This paper presents an argument that certain AI safety measures, rather than mitigating existential risk, may instead exacerbate it. Under certain key assumptions - the inevitability of AI failure, the expected correlation between an AI system's power at the point of failure and the severity of the resulting harm, and the tendency of safety measures to enable AI systems to become more powerful before failing - safety efforts have negative expected utility. The paper examines three response strategies: Optimism, Mitigation, and Holism. Each faces challenges stemming from intrinsic features of the AI safety landscape that we term Bottlenecking, the Perfection Barrier, and Equilibrium Fluctuation. The surprising robustness of the argument forces a re-examination of core assumptions around AI safety and points to several avenues for further research.
This fascinating paper presents a counterintuitive argument against AI safety measures, suggesting that such measures might actually increase rather than decrease existential risks from AI. The authors (Cappelen, Dever, and Hawthorne) develop what they call the “non-deterministic argument” through an analogy with rock climbing.
Key Points:
The Rock Climber Analogy:
Consider a climber who will inevitably fall
Providing safety equipment (chalk) allows them to climb higher
A fall from greater height is more catastrophic
Therefore, providing safety measures leads to worse outcomes
The AI Safety Parallel:
AI systems will eventually fail/malfunction
Safety measures allow AI to become more powerful before failing
Failures of more powerful AI systems are more catastrophic
Therefore, safety measures may increase overall risk
Three Main Response Strategies:
Optimism: Believing we can stay ahead of AI dangers
Mitigation: Focusing on reducing damage rather than preventing failure
Key Challenges to These Responses:
Bottlenecking: Safety measures must route through fallible human systems
Perfection Barrier: Safety requires near-perfect implementation while damage doesn’t
Equilibrium Fluctuation: Even balanced systems will have dangerous fluctuations
The paper’s argument is particularly compelling because it doesn’t deny the existential risk posed by AI, but rather suggests that our attempts to mitigate this risk through safety measures may be counterproductive. The authors acknowledge this is a counterintuitive conclusion but demonstrate its robustness against various objections.
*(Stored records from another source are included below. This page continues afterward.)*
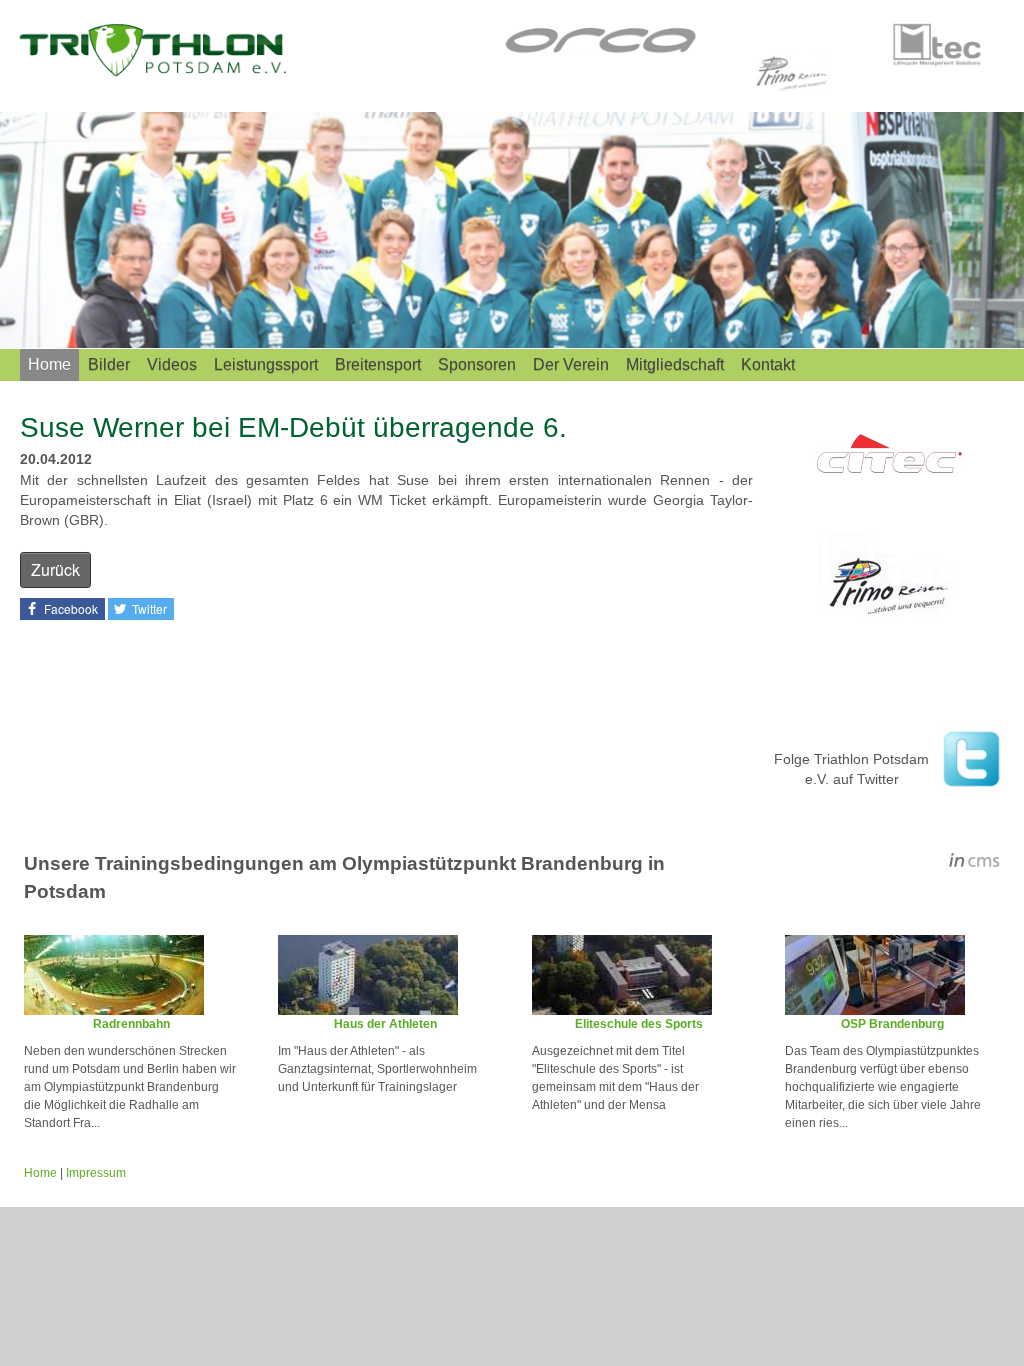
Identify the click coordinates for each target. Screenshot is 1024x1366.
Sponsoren (477, 364)
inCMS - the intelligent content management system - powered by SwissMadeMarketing (974, 863)
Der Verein (571, 364)
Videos (172, 364)
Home (49, 364)
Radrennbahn (131, 1024)
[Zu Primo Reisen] (888, 585)
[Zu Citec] (888, 457)
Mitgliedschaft (675, 364)
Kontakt (768, 364)
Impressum (96, 1173)
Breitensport (378, 364)
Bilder (109, 364)
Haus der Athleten (385, 1024)
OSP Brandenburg (892, 1024)
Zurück (55, 569)
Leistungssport (266, 364)
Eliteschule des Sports (639, 1024)
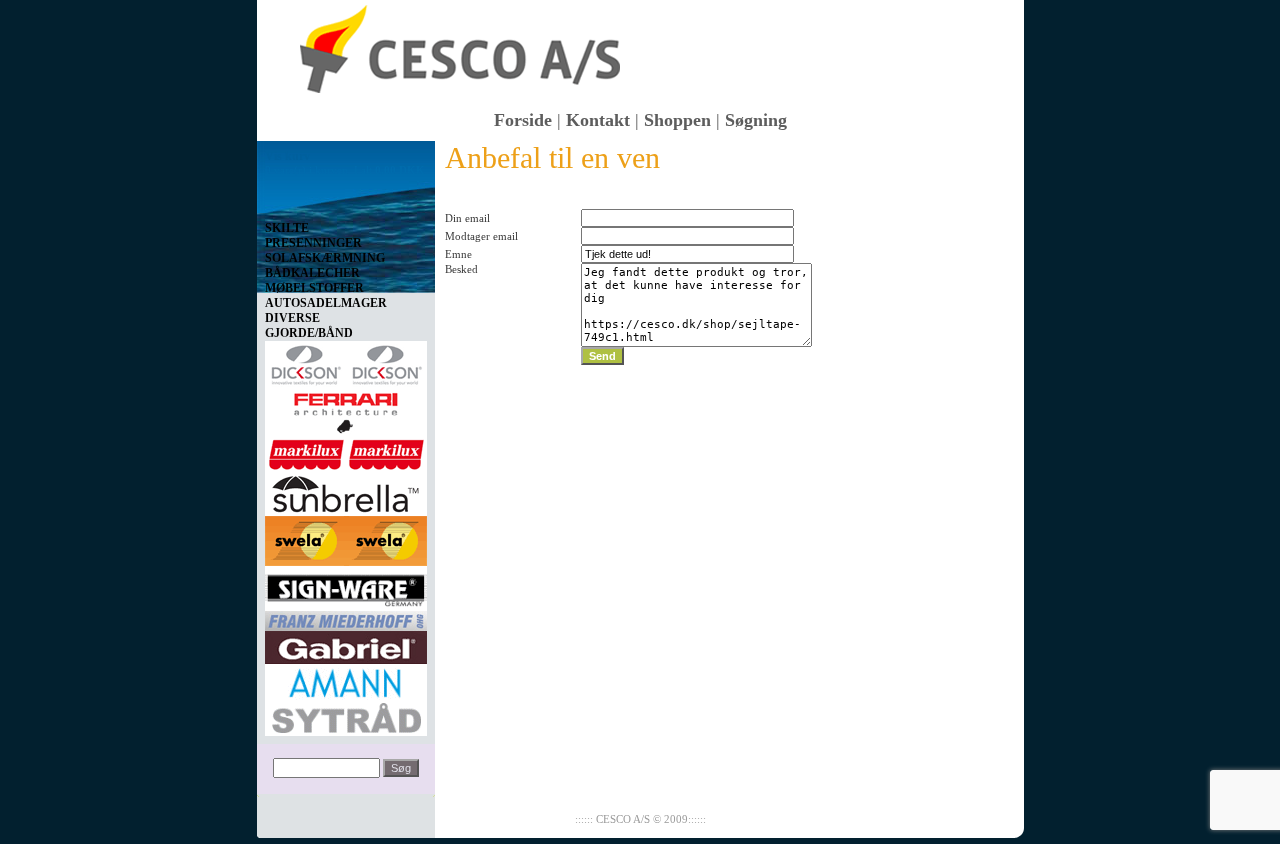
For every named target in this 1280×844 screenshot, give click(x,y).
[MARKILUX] (346, 451)
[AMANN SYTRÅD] (346, 696)
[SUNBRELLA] (346, 490)
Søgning (756, 120)
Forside (523, 120)
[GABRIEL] (346, 644)
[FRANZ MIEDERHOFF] (346, 617)
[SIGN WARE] (346, 585)
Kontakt (598, 120)
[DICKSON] (346, 361)
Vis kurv (287, 156)
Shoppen (677, 120)
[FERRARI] (346, 409)
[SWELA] (346, 537)
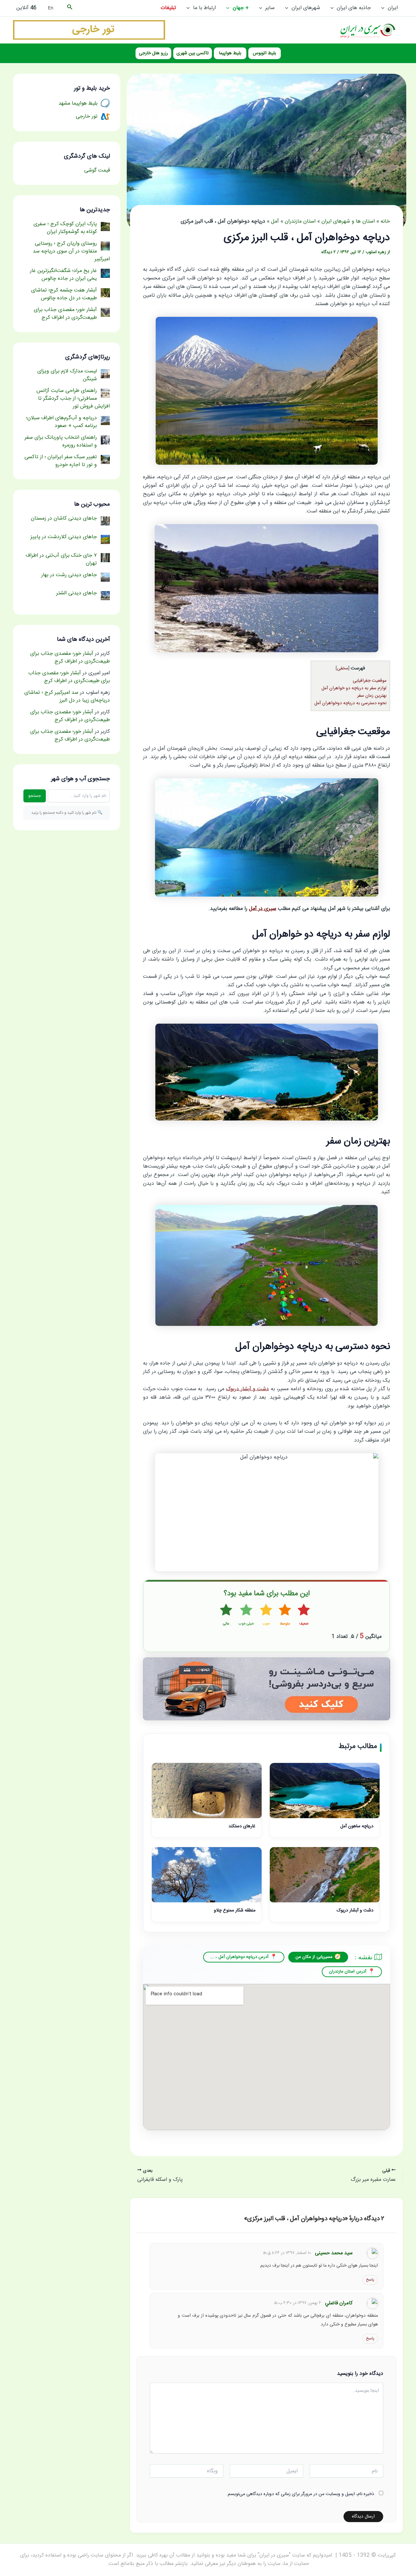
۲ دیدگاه (328, 252)
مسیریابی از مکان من (313, 1957)
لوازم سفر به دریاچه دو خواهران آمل (353, 688)
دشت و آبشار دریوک (247, 1389)
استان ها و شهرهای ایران (348, 221)
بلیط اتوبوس (264, 53)
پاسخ (370, 2279)
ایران (393, 8)
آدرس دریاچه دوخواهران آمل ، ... (239, 1957)
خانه (385, 221)
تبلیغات (168, 8)
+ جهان (241, 8)
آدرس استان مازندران (347, 1971)
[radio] (304, 1615)
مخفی (342, 668)
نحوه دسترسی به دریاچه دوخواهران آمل (350, 703)
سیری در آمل (262, 908)
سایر (270, 8)
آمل (275, 221)
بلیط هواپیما (230, 53)
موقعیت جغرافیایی (369, 681)
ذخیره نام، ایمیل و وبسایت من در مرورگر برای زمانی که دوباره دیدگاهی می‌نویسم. (300, 2494)
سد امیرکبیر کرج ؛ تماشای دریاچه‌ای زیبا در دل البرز (67, 696)
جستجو (34, 795)
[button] (384, 8)
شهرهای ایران (306, 8)
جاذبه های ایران (354, 8)
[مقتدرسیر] (89, 30)
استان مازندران (300, 221)
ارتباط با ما (204, 8)
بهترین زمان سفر (371, 696)
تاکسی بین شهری (192, 53)
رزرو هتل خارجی (153, 53)
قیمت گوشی (97, 170)
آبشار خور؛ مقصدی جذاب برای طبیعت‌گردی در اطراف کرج (70, 657)
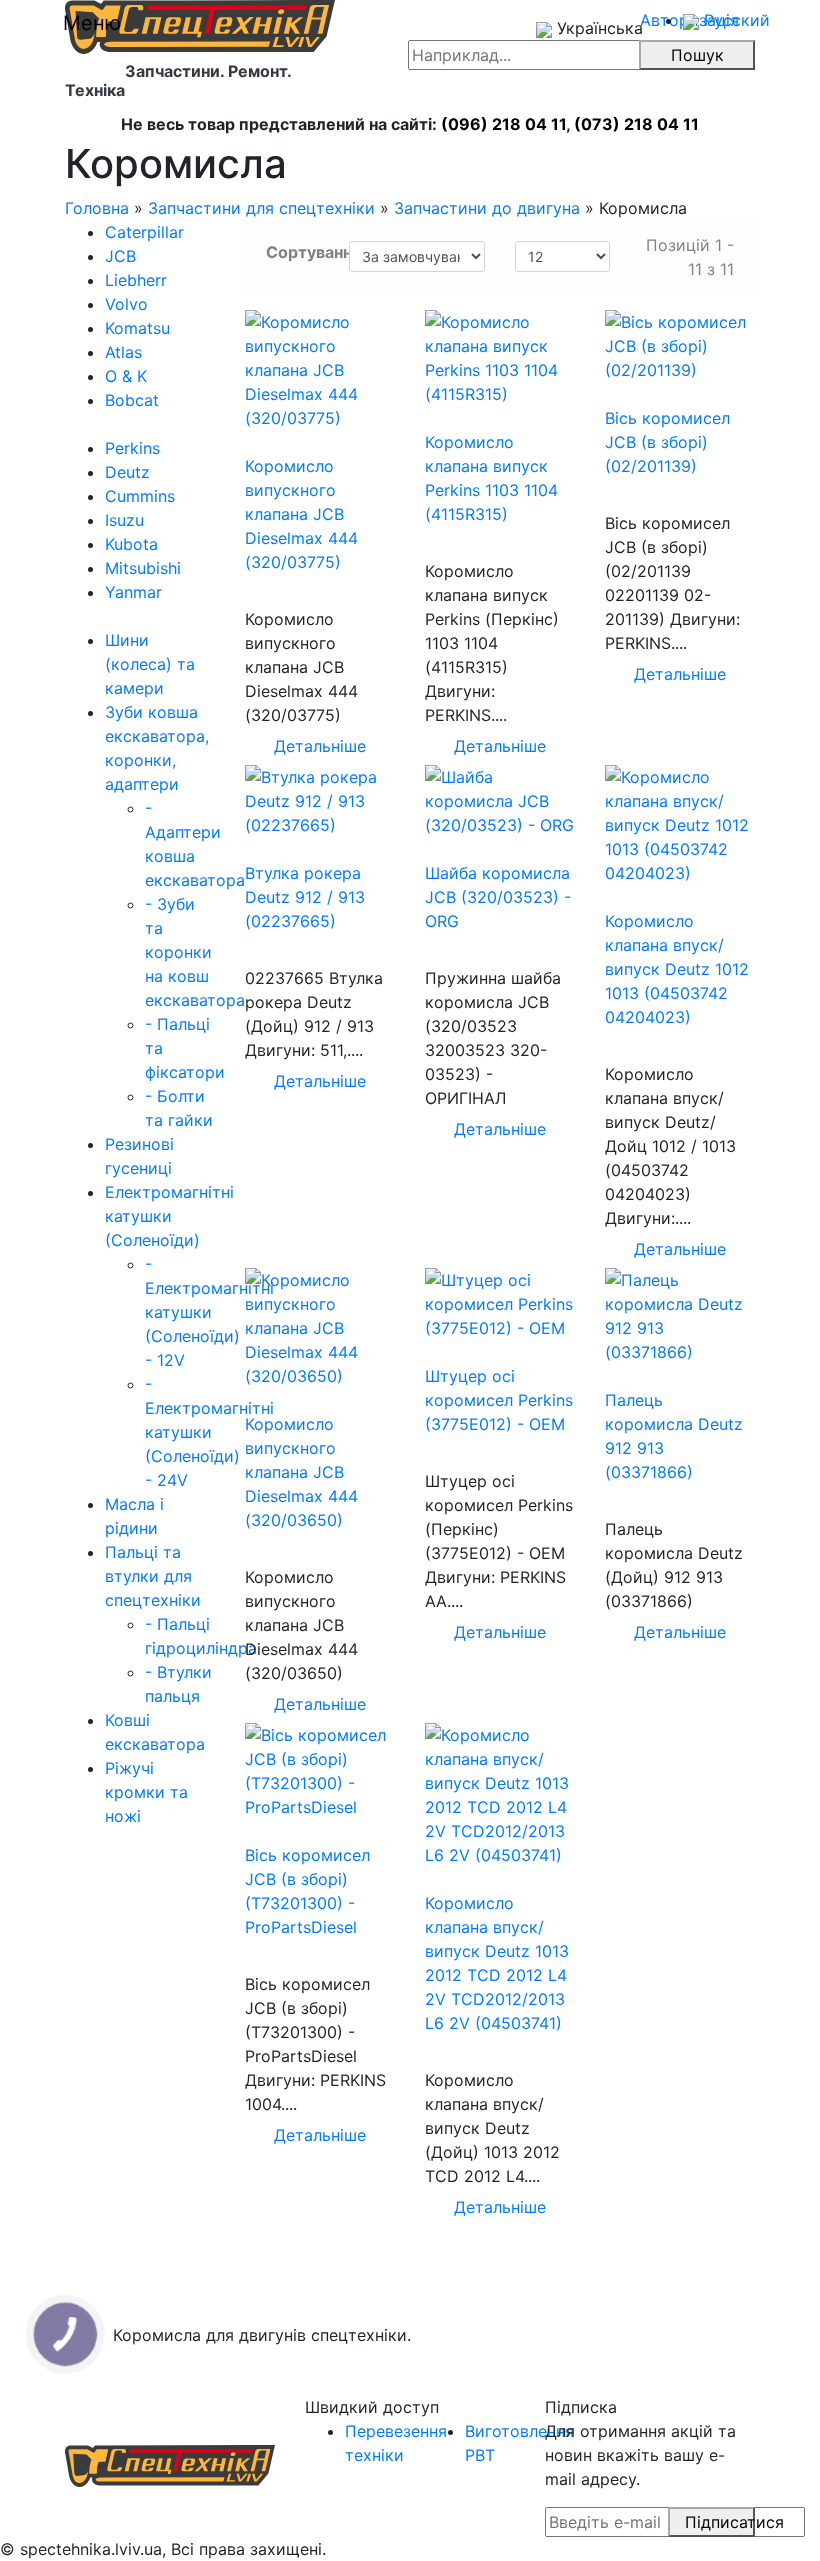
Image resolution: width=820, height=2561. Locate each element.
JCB (120, 256)
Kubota (131, 544)
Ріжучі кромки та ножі (146, 1792)
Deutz (127, 472)
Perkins (132, 448)
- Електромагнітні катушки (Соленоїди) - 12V (209, 1312)
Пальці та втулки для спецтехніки (153, 1576)
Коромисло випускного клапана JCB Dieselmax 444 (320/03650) (301, 1472)
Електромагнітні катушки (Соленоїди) (169, 1216)
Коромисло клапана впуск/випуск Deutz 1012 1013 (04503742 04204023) (677, 969)
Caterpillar (144, 232)
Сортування (300, 252)
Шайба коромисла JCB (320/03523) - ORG (498, 897)
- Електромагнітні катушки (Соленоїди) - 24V (209, 1432)
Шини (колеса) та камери (150, 664)
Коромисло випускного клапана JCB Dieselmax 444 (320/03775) (301, 514)
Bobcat (132, 400)
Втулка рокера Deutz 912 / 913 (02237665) (305, 897)
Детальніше (320, 746)
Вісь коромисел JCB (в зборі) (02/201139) (667, 442)
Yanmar (133, 592)
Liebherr (136, 280)
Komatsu (137, 328)
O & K (126, 376)
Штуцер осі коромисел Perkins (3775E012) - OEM (499, 1400)
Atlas (123, 352)
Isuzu (124, 520)
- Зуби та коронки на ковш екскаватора (195, 952)
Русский (734, 20)
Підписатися (720, 2522)
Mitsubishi (143, 568)
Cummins (140, 496)
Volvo (126, 304)
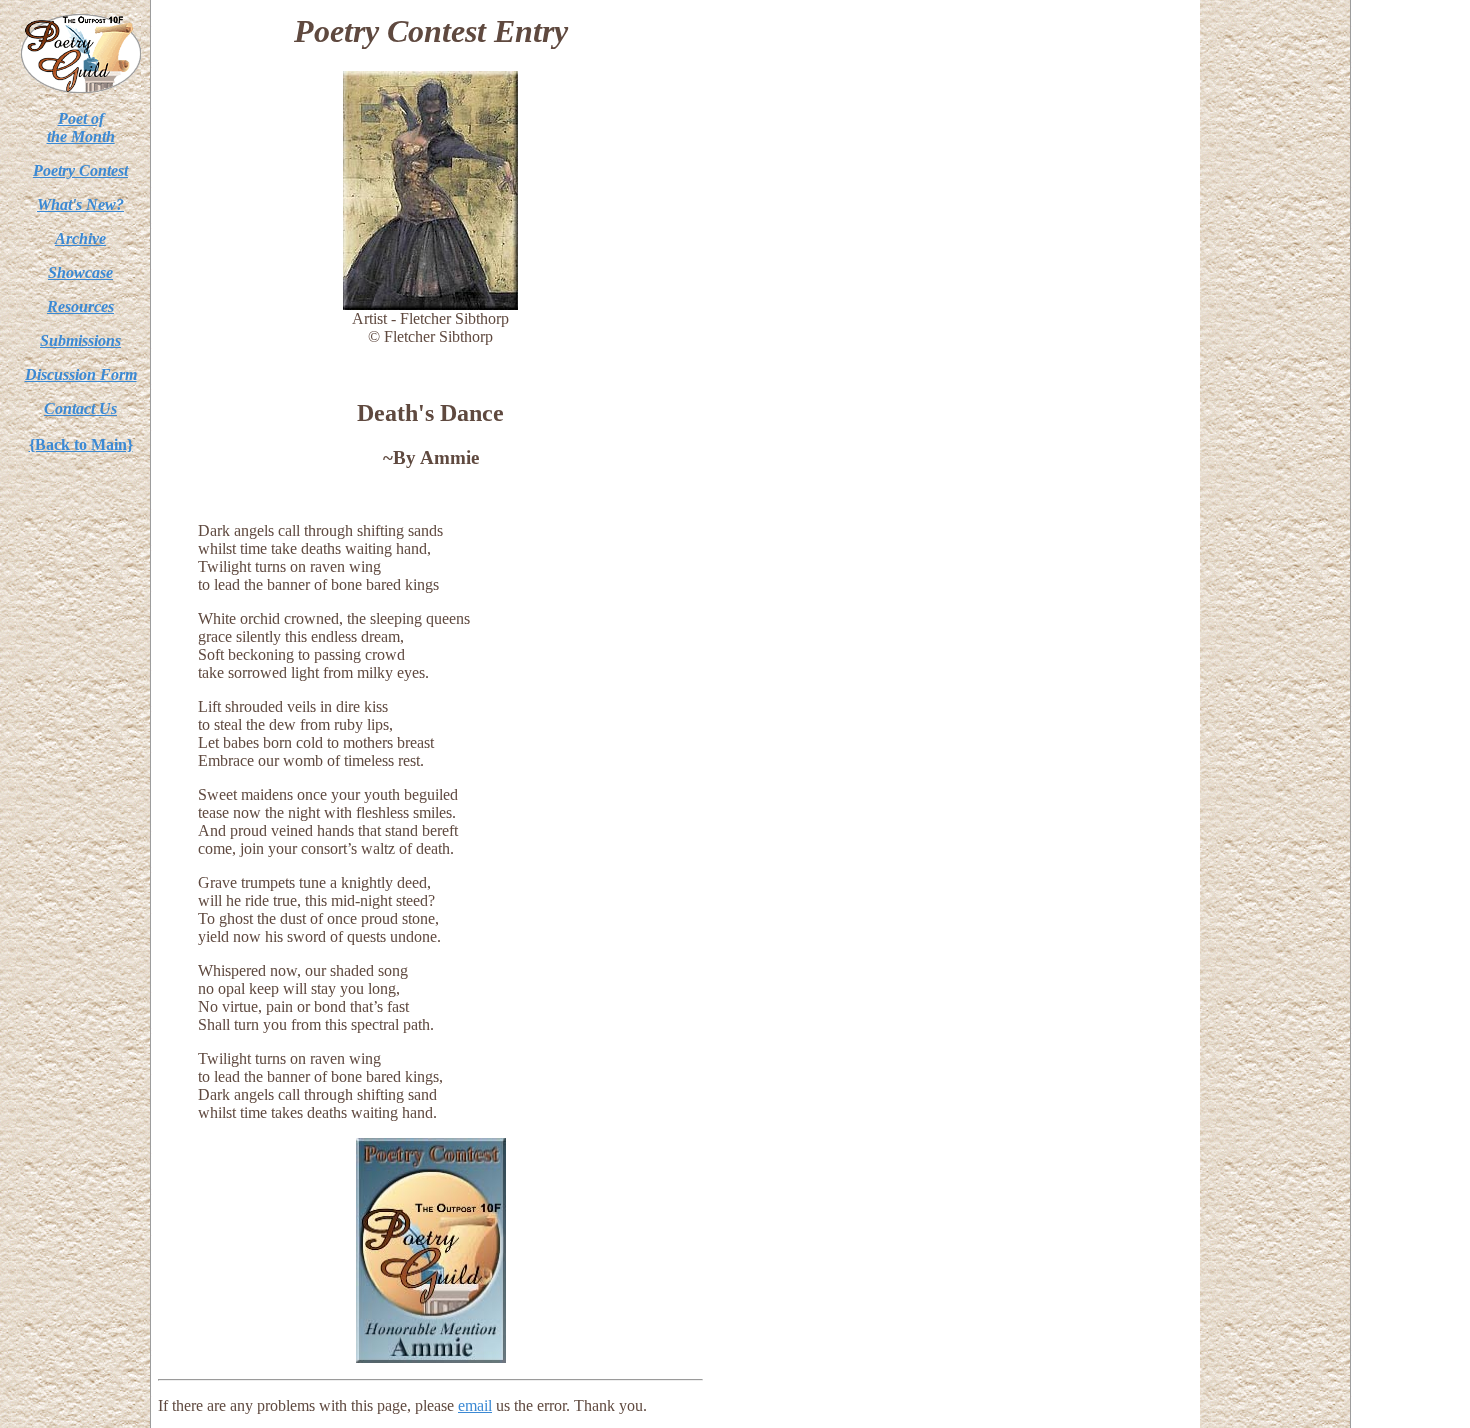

The implications are significant for AI governance and policy. If the argument holds, it suggests we may need to fundamentally rethink our approach to AI safety, possibly leading to more restrictive policies on AI development rather than focusing on safety measures.
The paper’s strength lies in its careful philosophical analysis and the way it builds from a simple analogy to a sophisticated argument about AI risk. While the conclusions may be uncomfortable for many in the AI safety community, the logic is difficult to dismiss.
Future Research Directions:
Developing additional responses to the argument
Challenging the empirical assumptions
Connecting these theoretical insights to practical AI safety work
Exploring implications for AI governance
This paper represents an important contribution to the AI safety discussion by forcing us to confront uncomfortable possibilities about the relationship between safety measures and risk. While it doesn’t definitively solve the problem, it raises crucial questions that deserve serious consideration from both researchers and policymakers.